Data excerpts:
────────

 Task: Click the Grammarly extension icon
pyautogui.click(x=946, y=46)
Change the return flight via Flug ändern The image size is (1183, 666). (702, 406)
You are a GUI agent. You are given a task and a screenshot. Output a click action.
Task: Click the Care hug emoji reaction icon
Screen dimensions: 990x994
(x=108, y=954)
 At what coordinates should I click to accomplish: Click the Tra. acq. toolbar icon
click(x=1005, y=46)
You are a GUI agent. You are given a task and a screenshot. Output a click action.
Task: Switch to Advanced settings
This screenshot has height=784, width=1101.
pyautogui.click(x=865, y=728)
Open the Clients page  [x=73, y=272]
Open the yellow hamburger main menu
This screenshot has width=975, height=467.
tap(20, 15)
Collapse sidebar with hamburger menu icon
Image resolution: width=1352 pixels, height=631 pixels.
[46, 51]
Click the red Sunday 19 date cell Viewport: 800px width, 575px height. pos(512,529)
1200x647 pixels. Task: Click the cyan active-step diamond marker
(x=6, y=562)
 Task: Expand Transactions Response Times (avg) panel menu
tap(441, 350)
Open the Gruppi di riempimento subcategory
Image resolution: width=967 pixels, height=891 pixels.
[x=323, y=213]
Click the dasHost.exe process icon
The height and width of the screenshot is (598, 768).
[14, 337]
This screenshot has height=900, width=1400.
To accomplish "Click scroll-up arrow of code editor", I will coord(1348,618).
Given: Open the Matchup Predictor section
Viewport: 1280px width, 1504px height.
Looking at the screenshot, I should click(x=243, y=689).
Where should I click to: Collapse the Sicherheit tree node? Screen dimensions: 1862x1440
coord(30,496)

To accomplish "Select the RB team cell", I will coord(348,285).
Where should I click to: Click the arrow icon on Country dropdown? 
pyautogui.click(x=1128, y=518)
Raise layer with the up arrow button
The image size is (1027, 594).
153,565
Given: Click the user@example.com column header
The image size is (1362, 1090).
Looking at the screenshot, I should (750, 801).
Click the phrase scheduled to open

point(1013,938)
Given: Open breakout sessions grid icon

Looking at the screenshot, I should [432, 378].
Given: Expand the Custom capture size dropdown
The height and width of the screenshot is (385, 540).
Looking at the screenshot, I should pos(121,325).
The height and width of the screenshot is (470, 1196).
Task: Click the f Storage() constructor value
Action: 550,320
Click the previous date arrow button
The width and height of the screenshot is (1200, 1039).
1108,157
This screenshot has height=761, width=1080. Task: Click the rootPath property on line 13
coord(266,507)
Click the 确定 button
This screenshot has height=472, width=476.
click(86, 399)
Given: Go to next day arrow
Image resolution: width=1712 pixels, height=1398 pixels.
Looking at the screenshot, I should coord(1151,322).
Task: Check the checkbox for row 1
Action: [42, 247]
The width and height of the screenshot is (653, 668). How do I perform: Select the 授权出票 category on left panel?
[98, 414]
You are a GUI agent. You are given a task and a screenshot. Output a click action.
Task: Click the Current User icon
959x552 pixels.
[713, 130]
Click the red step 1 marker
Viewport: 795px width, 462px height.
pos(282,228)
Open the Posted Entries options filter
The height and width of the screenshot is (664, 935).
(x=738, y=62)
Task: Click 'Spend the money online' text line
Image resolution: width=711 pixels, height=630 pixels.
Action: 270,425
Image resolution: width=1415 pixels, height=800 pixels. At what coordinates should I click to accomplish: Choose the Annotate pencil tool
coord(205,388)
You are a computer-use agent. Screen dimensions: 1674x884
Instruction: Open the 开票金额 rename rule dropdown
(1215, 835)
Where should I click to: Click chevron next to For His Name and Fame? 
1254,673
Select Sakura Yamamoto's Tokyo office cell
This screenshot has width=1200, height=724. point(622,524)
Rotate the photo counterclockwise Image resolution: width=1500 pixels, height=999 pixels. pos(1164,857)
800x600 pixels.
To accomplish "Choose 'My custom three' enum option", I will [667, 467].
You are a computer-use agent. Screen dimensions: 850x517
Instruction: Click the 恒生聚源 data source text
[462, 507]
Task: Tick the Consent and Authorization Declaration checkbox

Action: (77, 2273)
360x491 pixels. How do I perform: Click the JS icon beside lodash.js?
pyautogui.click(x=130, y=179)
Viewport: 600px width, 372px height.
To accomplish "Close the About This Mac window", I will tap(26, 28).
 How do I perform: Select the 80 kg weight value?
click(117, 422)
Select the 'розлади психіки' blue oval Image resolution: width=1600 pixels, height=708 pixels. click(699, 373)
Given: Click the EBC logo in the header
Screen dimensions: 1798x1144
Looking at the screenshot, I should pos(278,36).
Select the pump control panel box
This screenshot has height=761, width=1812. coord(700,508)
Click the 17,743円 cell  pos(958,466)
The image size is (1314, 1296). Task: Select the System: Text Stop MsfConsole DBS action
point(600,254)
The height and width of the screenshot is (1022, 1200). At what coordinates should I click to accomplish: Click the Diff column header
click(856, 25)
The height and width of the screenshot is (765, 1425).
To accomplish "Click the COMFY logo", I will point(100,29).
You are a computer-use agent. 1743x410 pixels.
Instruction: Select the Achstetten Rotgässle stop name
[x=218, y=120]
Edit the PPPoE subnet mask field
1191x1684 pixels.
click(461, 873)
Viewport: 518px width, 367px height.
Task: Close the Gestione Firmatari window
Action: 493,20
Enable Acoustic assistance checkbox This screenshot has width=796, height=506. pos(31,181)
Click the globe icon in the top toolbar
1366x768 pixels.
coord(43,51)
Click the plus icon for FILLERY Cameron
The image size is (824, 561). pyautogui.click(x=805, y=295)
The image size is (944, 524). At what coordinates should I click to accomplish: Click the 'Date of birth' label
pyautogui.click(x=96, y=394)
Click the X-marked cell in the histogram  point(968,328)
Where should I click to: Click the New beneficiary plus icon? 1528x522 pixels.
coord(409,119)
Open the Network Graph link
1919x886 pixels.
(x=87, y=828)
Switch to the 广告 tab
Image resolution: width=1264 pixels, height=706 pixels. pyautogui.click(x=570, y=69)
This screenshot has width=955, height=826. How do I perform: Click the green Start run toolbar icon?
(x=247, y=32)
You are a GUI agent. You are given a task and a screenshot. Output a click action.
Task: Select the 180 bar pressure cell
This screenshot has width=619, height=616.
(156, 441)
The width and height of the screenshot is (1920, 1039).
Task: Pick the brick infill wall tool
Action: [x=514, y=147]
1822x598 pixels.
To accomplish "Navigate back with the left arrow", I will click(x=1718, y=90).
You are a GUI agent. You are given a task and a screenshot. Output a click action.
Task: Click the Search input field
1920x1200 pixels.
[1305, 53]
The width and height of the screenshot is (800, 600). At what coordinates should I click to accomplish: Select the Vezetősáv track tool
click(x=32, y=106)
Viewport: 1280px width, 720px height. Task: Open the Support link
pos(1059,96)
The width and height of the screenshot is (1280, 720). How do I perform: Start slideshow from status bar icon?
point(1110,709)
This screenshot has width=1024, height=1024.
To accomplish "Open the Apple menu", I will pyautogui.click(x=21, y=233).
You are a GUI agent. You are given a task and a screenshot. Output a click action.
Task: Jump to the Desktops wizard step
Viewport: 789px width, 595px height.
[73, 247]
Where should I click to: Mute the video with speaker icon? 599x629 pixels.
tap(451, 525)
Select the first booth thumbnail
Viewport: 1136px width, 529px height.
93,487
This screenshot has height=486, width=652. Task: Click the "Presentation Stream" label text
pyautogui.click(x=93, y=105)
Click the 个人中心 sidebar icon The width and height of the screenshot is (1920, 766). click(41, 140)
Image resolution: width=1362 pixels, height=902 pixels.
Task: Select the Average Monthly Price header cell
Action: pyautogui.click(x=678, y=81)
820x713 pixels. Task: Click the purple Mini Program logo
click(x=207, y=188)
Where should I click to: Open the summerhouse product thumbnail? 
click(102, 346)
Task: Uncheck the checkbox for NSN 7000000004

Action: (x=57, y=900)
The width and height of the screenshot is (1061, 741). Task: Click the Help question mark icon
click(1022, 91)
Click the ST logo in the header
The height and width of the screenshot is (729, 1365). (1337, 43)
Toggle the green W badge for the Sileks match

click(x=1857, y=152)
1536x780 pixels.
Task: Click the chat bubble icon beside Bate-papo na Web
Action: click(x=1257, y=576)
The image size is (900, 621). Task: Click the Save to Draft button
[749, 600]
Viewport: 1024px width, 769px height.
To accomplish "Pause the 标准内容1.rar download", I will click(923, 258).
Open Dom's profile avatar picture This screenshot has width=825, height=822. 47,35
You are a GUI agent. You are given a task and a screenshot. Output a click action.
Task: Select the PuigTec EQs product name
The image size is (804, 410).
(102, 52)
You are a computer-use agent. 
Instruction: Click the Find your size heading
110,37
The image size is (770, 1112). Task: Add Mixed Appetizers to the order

────────

Exercise instructions: State how many lines in the entries above include the word "field"; reply with the number alone.

Response to this exercise: 2